Unseen Object Reasoning with Shared Appearance Cues
Paridhi Singh, Arun Kumar
TL;DR
The paper tackles open world recognition by representing objects as constellations of mid-level appearance cues derived from patch-level ViT features. A semantic prior over clusters, $S ∈ ℝ^{G×K}$, is learned from known classes and used to compute a test image semantic vector $P_{I^t}$ via $P_{I^t} = \frac{1}{M^2} \sum_m S(D_k^m)$, enabling inference of unseen objects' similarity to known categories and their superclasses. They demonstrate that a finite set of mid-level cues suffices to model both seen and unseen objects on CIFAR100 and ImageNet 64×64, performing superclass reasoning without full supervision. This approach provides robust open-world reasoning and has practical potential for real-world recognition tasks by enabling ongoing reasoning about novel objects without exhaustively labeling all categories.
Abstract
This paper introduces an innovative approach to open world recognition (OWR), where we leverage knowledge acquired from known objects to address the recognition of previously unseen objects.

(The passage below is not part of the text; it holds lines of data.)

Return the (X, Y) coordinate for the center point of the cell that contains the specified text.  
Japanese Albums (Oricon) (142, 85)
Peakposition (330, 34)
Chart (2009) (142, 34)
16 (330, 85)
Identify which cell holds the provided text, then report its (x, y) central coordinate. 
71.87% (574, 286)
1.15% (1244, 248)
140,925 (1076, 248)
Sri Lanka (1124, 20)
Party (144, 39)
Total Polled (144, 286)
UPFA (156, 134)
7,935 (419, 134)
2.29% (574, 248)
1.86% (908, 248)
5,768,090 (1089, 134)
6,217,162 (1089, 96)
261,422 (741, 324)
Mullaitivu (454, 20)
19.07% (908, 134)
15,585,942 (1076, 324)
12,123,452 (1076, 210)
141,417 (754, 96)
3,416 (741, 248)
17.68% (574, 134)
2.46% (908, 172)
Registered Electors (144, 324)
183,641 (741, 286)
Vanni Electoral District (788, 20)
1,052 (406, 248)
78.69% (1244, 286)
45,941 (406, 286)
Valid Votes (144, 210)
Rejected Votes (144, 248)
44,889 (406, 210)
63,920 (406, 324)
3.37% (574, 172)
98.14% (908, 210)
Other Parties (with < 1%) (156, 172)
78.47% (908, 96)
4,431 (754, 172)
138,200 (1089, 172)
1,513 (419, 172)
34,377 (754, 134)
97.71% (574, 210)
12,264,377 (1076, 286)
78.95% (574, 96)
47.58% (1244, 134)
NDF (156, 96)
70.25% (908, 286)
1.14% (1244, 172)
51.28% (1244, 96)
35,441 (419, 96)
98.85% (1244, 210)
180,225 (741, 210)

The traditional method of object modeling relies on supervised learning with strict closed-set assumptions, presupposing that objects encountered during inference are already known at the training phase. However, this assumption proves inadequate for real-world scenarios due to the impracticality of accounting for the immense diversity of objects. Our hypothesis posits that object appearances can be represented as collections of "shareable" mid-level features, arranged in constellations to form object instances. By adopting this framework, we can efficiently dissect and represent both known and unknown objects in terms of their appearance cues. Our paper introduces a straightforward yet elegant method for modeling novel or unseen objects, utilizing established appearance cues and accounting for inherent uncertainties. This representation not only enables the detection of out-of-distribution objects or novel categories among unseen objects but also facilitates a deeper level of reasoning, empowering the identification of the superclass to which an unknown instance belongs. This novel approach holds promise for advancing open world recognition in diverse applications.